Many worried over how this could affect real victims when they report a hate crime that really did happen. Many people struggle with coming out and reporting crimes, such as harassment, largely due to institutions not believing their stories.
There have been many cases of people creating false police reports for a plethora of reasons, however that shouldn’t be the reason for excluding everyone trying to get their story out.
Jonathan Benjamin, a senior majoring in sociology, feels that Smollett sent a damaging blow to victims who have been affected by hate crimes.
“It was disappointing to hear that he lied about the attack because I was someone who was supporting hime when the news first came out,” Jonathan said. “There are people who struggle daily, some who haven’t even told another soul about their abuse, who have to go through the emotional and mental damage of what was brought on them. For him to lie about the attack and play victim is just sickening.”
Originally, Smollett was seen as a hero and had celebrities from all over sending their love and condolences after the alleged attack. There were countless rallies set up by members of the LGBTQIA+ showing their support for the Empire actor.

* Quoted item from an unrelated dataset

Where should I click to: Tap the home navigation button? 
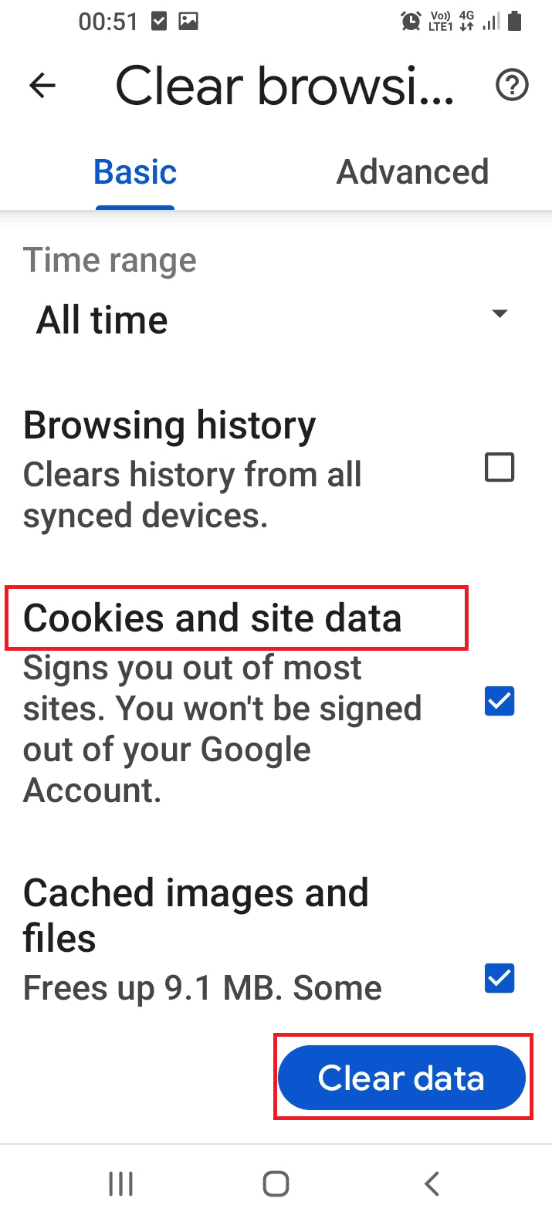click(276, 1184)
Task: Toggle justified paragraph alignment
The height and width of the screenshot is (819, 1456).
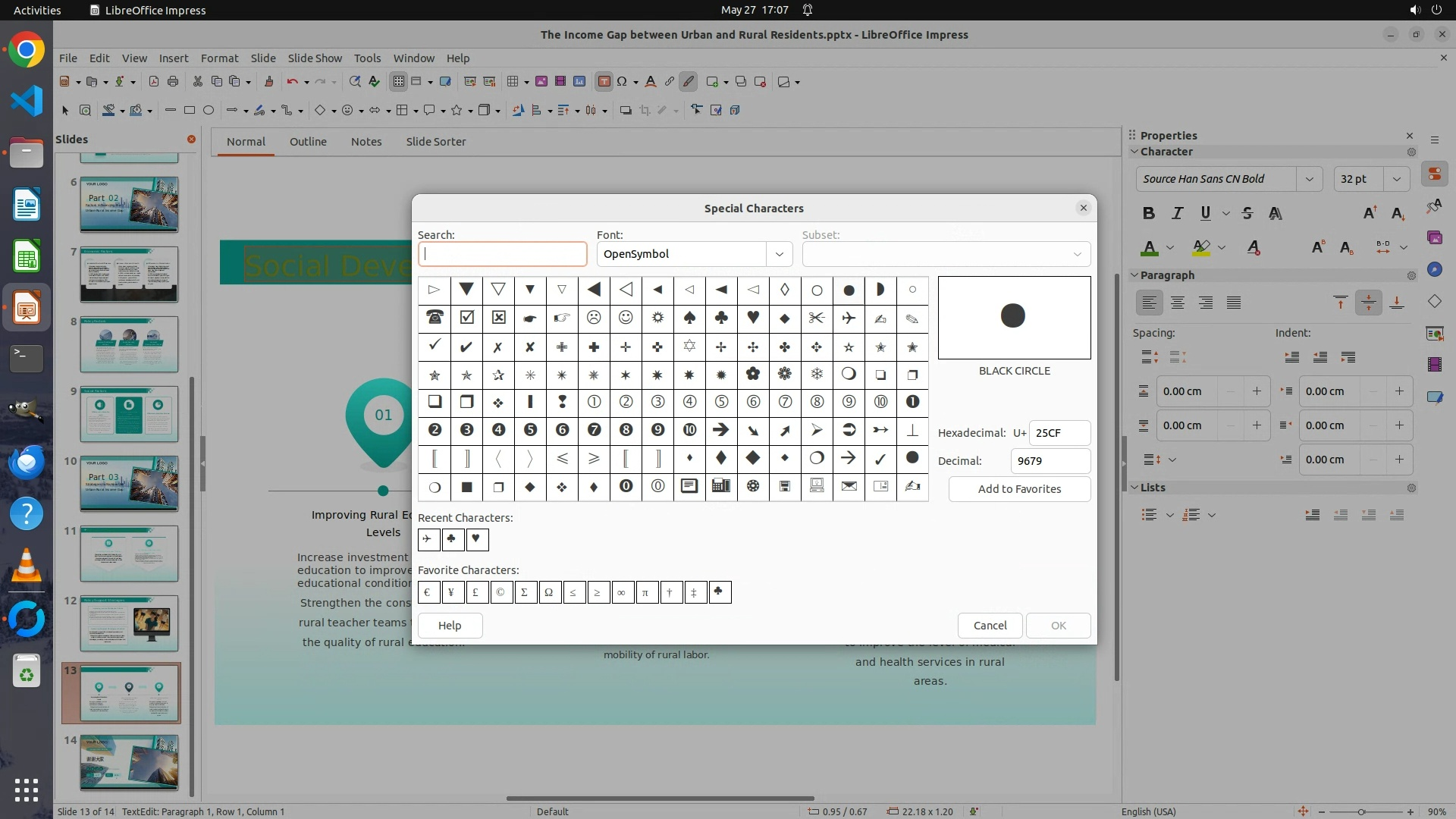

However as months went by in the investigation, the Chicago Police department would name Smollett a person of interest and later charged him, after the two alleged attackers were brought in for questioning.
Oba and Abel Osundairo are brothers from Nigeria who knew Smollett after being casted as extras for the show. The two were brought in for questioning after they were seen close by following the attack due to surveillance footage from an apartment complex around the place of the alleged attack.
After being questioned, police would then go on to charge Smollett for filing a false police report, a class 4 felony. He surrendered into police custody in late February 2019 and would then be released from Empire following his arrest. Christina Bonne-Annee, a senior majoring in communications, feels that Smollett was “too messy” with the way he tried to orchestrate this attack.
“He did a bad job lying and for the police to be able to uncover it so quick was embarrassing on his part,” Bonne-Annee said.
Police released footage of the Osundairo brothers buying the supplies for the attack at a store and revealed Smollett wrote them a check for $3500, claiming it was for the brothers help of him getting in shape for his latest music video.
Phone records would also indicate countless calls made to the brothers cell phones, prior to the attack.
The case had an emergency hearing in March 2019 and all charges were dropped. However that wasn’t the end of this as the Chicago Police Department would then request for Smollett to pay them for the overtime work they spent on the case, believing that he was still lying although the case was dropped. The city of Chicago would then sue Smollett for three times the original amount the police department had requested, $130,000, according to BBC.com. Smollett would then be charged on 6 counts of lying to the police in February of 2020. His trial began in late November of that year and in December, would be found guilty of all counts. Smollett was sentenced in early March of 2022, three years after the first police report was reported.